— Aufgabe —
Schreiben Sie alle folgenden Zeilen vollständig und unverändert ab.

===== Extrahierte Einträge =====

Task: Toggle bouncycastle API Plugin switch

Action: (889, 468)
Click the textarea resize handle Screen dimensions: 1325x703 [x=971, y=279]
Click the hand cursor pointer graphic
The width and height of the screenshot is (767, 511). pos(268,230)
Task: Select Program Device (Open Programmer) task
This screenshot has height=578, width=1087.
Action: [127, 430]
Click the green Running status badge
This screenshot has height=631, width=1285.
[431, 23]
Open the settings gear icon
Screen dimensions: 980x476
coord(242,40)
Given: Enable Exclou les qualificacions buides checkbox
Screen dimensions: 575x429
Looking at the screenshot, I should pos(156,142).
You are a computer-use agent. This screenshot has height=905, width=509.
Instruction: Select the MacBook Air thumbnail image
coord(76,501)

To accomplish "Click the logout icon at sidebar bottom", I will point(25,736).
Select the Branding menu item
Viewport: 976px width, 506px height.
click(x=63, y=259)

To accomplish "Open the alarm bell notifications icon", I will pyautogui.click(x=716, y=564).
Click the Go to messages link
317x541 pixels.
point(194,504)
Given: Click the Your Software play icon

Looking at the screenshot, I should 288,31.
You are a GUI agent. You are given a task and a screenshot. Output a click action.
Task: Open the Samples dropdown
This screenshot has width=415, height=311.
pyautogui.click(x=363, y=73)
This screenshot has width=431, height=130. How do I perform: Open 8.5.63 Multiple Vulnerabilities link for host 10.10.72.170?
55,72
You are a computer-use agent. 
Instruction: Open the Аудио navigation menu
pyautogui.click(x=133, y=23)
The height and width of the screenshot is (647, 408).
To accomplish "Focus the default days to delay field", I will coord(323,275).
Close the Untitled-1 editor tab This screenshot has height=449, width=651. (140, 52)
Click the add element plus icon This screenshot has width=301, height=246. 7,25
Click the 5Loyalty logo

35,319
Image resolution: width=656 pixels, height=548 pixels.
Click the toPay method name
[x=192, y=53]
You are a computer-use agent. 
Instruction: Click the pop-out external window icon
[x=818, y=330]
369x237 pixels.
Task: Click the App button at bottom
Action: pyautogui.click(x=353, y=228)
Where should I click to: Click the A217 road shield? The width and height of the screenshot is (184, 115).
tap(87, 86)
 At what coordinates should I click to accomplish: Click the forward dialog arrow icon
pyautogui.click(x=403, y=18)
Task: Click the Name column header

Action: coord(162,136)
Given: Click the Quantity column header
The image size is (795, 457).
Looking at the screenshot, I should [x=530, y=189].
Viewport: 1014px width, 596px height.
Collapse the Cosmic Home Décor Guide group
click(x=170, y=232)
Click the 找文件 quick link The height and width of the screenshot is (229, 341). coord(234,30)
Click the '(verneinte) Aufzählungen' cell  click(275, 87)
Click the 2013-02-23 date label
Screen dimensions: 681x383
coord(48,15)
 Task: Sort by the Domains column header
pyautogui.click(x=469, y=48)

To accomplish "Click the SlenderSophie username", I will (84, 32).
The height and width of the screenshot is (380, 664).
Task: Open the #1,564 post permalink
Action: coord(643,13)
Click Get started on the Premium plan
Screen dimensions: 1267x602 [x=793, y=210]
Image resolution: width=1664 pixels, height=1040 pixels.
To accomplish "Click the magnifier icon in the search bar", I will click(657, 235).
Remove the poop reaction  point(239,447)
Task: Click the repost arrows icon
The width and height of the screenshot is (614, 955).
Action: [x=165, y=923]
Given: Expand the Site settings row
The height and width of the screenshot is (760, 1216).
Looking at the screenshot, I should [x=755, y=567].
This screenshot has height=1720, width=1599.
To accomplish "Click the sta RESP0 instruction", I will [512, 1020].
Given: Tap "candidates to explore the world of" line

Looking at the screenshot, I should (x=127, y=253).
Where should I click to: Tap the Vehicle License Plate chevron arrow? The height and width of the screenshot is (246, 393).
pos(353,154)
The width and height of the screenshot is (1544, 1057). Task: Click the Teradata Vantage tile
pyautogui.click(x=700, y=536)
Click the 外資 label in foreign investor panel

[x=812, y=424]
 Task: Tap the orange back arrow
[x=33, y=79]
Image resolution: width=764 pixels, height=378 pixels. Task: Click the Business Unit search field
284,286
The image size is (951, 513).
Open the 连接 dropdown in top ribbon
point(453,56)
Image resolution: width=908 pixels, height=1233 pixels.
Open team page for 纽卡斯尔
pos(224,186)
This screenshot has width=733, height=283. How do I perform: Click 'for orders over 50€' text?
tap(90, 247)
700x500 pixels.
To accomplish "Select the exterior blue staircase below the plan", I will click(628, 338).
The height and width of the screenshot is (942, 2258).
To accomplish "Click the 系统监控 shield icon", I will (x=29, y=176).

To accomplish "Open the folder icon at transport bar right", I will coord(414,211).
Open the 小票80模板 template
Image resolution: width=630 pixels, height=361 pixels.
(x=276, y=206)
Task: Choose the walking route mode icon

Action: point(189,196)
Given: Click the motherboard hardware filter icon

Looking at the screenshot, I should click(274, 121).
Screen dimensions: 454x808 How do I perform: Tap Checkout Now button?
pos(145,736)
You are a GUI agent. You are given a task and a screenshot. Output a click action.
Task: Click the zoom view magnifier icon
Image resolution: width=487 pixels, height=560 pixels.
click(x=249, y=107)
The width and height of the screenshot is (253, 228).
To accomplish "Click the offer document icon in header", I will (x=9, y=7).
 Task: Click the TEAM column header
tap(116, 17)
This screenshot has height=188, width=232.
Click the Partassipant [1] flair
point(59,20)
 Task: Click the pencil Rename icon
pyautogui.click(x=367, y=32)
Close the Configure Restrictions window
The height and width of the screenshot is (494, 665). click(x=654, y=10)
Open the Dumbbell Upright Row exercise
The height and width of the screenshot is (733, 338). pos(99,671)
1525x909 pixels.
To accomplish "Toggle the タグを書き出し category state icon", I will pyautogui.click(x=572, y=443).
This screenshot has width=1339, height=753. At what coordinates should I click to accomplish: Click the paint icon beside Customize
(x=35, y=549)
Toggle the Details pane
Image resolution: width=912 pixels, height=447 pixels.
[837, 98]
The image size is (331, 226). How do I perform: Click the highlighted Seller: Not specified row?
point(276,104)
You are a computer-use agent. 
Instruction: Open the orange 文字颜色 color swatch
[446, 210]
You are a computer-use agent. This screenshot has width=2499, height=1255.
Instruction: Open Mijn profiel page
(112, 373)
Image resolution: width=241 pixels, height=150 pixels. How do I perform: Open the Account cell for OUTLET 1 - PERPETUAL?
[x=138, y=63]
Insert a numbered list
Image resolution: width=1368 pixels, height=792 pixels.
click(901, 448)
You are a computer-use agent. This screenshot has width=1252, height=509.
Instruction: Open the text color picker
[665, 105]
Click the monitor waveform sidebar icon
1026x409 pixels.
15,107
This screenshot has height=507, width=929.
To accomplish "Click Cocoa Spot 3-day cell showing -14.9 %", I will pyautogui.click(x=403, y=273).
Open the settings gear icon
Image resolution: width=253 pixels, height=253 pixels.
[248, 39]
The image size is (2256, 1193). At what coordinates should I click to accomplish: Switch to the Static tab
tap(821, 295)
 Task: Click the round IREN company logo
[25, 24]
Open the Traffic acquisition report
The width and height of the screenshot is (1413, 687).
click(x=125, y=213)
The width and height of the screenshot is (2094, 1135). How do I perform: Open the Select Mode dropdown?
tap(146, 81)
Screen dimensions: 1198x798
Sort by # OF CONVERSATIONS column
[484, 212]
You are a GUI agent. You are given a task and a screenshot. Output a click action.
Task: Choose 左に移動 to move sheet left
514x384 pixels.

=====

— Lösung —
Task: Toggle bouncycastle API Plugin switch

Action: (889, 468)
Click the textarea resize handle Screen dimensions: 1325x703 [x=971, y=279]
Click the hand cursor pointer graphic
The width and height of the screenshot is (767, 511). pos(268,230)
Task: Select Program Device (Open Programmer) task
This screenshot has height=578, width=1087.
Action: [127, 430]
Click the green Running status badge
This screenshot has height=631, width=1285.
[431, 23]
Open the settings gear icon
Screen dimensions: 980x476
coord(242,40)
Given: Enable Exclou les qualificacions buides checkbox
Screen dimensions: 575x429
Looking at the screenshot, I should pos(156,142).
You are a computer-use agent. This screenshot has height=905, width=509.
Instruction: Select the MacBook Air thumbnail image
coord(76,501)

To accomplish "Click the logout icon at sidebar bottom", I will point(25,736).
Select the Branding menu item
Viewport: 976px width, 506px height.
click(x=63, y=259)

To accomplish "Open the alarm bell notifications icon", I will pyautogui.click(x=716, y=564).
Click the Go to messages link
317x541 pixels.
point(194,504)
Given: Click the Your Software play icon

Looking at the screenshot, I should 288,31.
You are a GUI agent. You are given a task and a screenshot. Output a click action.
Task: Open the Samples dropdown
This screenshot has width=415, height=311.
pyautogui.click(x=363, y=73)
This screenshot has width=431, height=130. How do I perform: Open 8.5.63 Multiple Vulnerabilities link for host 10.10.72.170?
55,72
You are a computer-use agent. 
Instruction: Open the Аудио navigation menu
pyautogui.click(x=133, y=23)
The height and width of the screenshot is (647, 408).
To accomplish "Focus the default days to delay field", I will coord(323,275).
Close the Untitled-1 editor tab This screenshot has height=449, width=651. (140, 52)
Click the add element plus icon This screenshot has width=301, height=246. 7,25
Click the 5Loyalty logo

35,319
Image resolution: width=656 pixels, height=548 pixels.
Click the toPay method name
[x=192, y=53]
You are a computer-use agent. 
Instruction: Click the pop-out external window icon
[x=818, y=330]
369x237 pixels.
Task: Click the App button at bottom
Action: pyautogui.click(x=353, y=228)
Where should I click to: Click the A217 road shield? The width and height of the screenshot is (184, 115).
tap(87, 86)
 At what coordinates should I click to accomplish: Click the forward dialog arrow icon
pyautogui.click(x=403, y=18)
Task: Click the Name column header

Action: coord(162,136)
Given: Click the Quantity column header
The image size is (795, 457).
Looking at the screenshot, I should [x=530, y=189].
Viewport: 1014px width, 596px height.
Collapse the Cosmic Home Décor Guide group
click(x=170, y=232)
Click the 找文件 quick link The height and width of the screenshot is (229, 341). coord(234,30)
Click the '(verneinte) Aufzählungen' cell  click(275, 87)
Click the 2013-02-23 date label
Screen dimensions: 681x383
coord(48,15)
 Task: Sort by the Domains column header
pyautogui.click(x=469, y=48)

To accomplish "Click the SlenderSophie username", I will (84, 32).
The height and width of the screenshot is (380, 664).
Task: Open the #1,564 post permalink
Action: coord(643,13)
Click Get started on the Premium plan
Screen dimensions: 1267x602 [x=793, y=210]
Image resolution: width=1664 pixels, height=1040 pixels.
To accomplish "Click the magnifier icon in the search bar", I will click(657, 235).
Remove the poop reaction  point(239,447)
Task: Click the repost arrows icon
The width and height of the screenshot is (614, 955).
Action: [x=165, y=923]
Given: Expand the Site settings row
The height and width of the screenshot is (760, 1216).
Looking at the screenshot, I should [x=755, y=567].
This screenshot has height=1720, width=1599.
To accomplish "Click the sta RESP0 instruction", I will [512, 1020].
Given: Tap "candidates to explore the world of" line

Looking at the screenshot, I should (x=127, y=253).
Where should I click to: Tap the Vehicle License Plate chevron arrow? The height and width of the screenshot is (246, 393).
pos(353,154)
The width and height of the screenshot is (1544, 1057). Task: Click the Teradata Vantage tile
pyautogui.click(x=700, y=536)
Click the 外資 label in foreign investor panel

[x=812, y=424]
 Task: Tap the orange back arrow
[x=33, y=79]
Image resolution: width=764 pixels, height=378 pixels. Task: Click the Business Unit search field
284,286
The image size is (951, 513).
Open the 连接 dropdown in top ribbon
point(453,56)
Image resolution: width=908 pixels, height=1233 pixels.
Open team page for 纽卡斯尔
pos(224,186)
This screenshot has width=733, height=283. How do I perform: Click 'for orders over 50€' text?
tap(90, 247)
700x500 pixels.
To accomplish "Select the exterior blue staircase below the plan", I will click(628, 338).
The height and width of the screenshot is (942, 2258).
To accomplish "Click the 系统监控 shield icon", I will (x=29, y=176).

To accomplish "Open the folder icon at transport bar right", I will coord(414,211).
Open the 小票80模板 template
Image resolution: width=630 pixels, height=361 pixels.
(x=276, y=206)
Task: Choose the walking route mode icon

Action: point(189,196)
Given: Click the motherboard hardware filter icon

Looking at the screenshot, I should click(274, 121).
Screen dimensions: 454x808 How do I perform: Tap Checkout Now button?
pos(145,736)
You are a GUI agent. You are given a task and a screenshot. Output a click action.
Task: Click the zoom view magnifier icon
Image resolution: width=487 pixels, height=560 pixels.
click(x=249, y=107)
The width and height of the screenshot is (253, 228).
To accomplish "Click the offer document icon in header", I will (x=9, y=7).
 Task: Click the TEAM column header
tap(116, 17)
This screenshot has height=188, width=232.
Click the Partassipant [1] flair
point(59,20)
 Task: Click the pencil Rename icon
pyautogui.click(x=367, y=32)
Close the Configure Restrictions window
The height and width of the screenshot is (494, 665). click(x=654, y=10)
Open the Dumbbell Upright Row exercise
The height and width of the screenshot is (733, 338). pos(99,671)
1525x909 pixels.
To accomplish "Toggle the タグを書き出し category state icon", I will pyautogui.click(x=572, y=443).
This screenshot has width=1339, height=753. At what coordinates should I click to accomplish: Click the paint icon beside Customize
(x=35, y=549)
Toggle the Details pane
Image resolution: width=912 pixels, height=447 pixels.
[837, 98]
The image size is (331, 226). How do I perform: Click the highlighted Seller: Not specified row?
point(276,104)
You are a computer-use agent. 
Instruction: Open the orange 文字颜色 color swatch
[446, 210]
You are a computer-use agent. This screenshot has width=2499, height=1255.
Instruction: Open Mijn profiel page
(112, 373)
Image resolution: width=241 pixels, height=150 pixels. How do I perform: Open the Account cell for OUTLET 1 - PERPETUAL?
[x=138, y=63]
Insert a numbered list
Image resolution: width=1368 pixels, height=792 pixels.
click(901, 448)
You are a computer-use agent. This screenshot has width=1252, height=509.
Instruction: Open the text color picker
[665, 105]
Click the monitor waveform sidebar icon
1026x409 pixels.
15,107
This screenshot has height=507, width=929.
To accomplish "Click Cocoa Spot 3-day cell showing -14.9 %", I will pyautogui.click(x=403, y=273).
Open the settings gear icon
Image resolution: width=253 pixels, height=253 pixels.
[248, 39]
The image size is (2256, 1193). At what coordinates should I click to accomplish: Switch to the Static tab
tap(821, 295)
 Task: Click the round IREN company logo
[25, 24]
Open the Traffic acquisition report
The width and height of the screenshot is (1413, 687).
click(x=125, y=213)
The width and height of the screenshot is (2094, 1135). How do I perform: Open the Select Mode dropdown?
tap(146, 81)
Screen dimensions: 1198x798
Sort by # OF CONVERSATIONS column
[484, 212]
You are a GUI agent. You are given a task and a screenshot. Output a click action.
Task: Choose 左に移動 to move sheet left
514x384 pixels.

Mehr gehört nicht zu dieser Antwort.